Chirp’s next door neighbor, Joey, is an odd duck. It is implied that he gets beaten up at home. The two form an unlikely friendship, both going through hard times, somewhat lost in the world.

Each has a secret place to go when they need to be alone, shoot off some steam, contemplate their lives. Chirp’s is a spot under a tree where she can take out her binocs and bird watch. Joey’s is a glass house where he can throw stones and break glass.

The complications in their lives come to the point where they can no longer cope. They decide to run away…to Boston and the swan boats in Boston Commons, because Chirp has happy memories of going  there with her dancer mother. As you might expect, though, an eleven year old’s memories may not jive with current reality.

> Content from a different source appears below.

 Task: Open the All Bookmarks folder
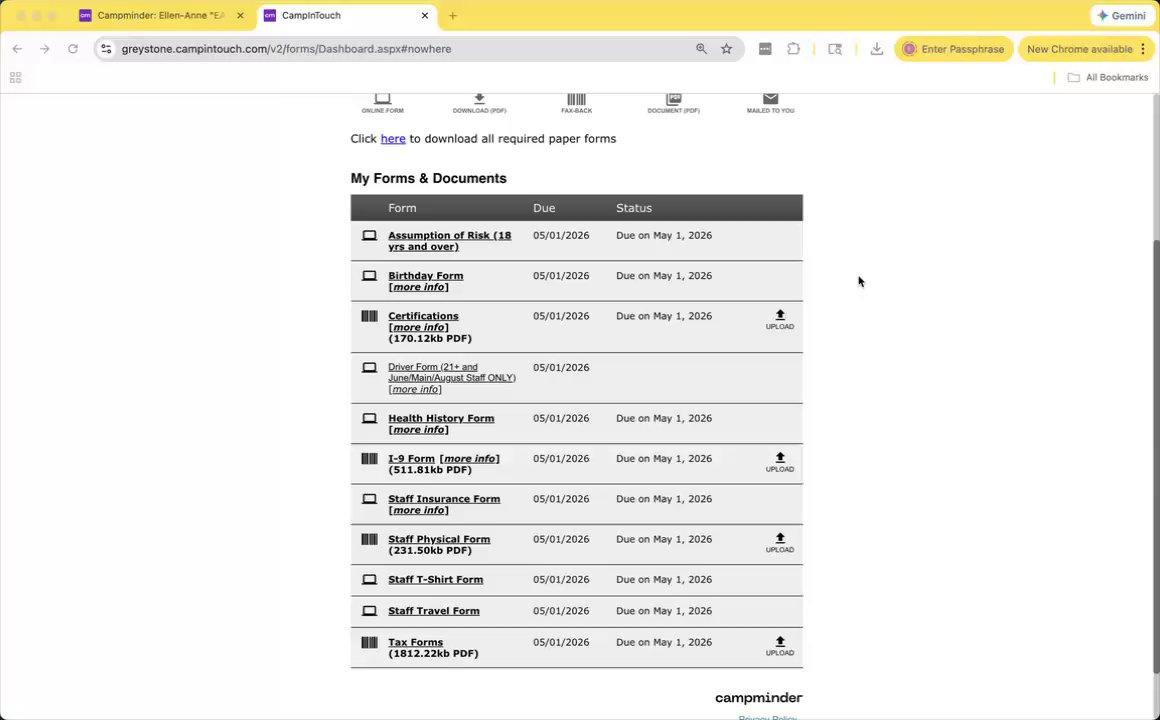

Nest is Ehrlich’s first novel. She paints a realistic picture of a home torn apart by illness. Children are helpless and sometimes don’t understand the actions taken by adults. The stigma of having a parent in the ‘nuthouse’ (Ehrlich’s word, not mine) can wreak untold havoc on a child…thus their need to keep it a secret. The quiet friendship between Chirp and Joey, two kids realizing the other is going through tough times, is heartwarming. The Cape Cod backdrop plays a minor role in the story. Nest is a story worth reading and Esther Ehrlich is an author worth watching.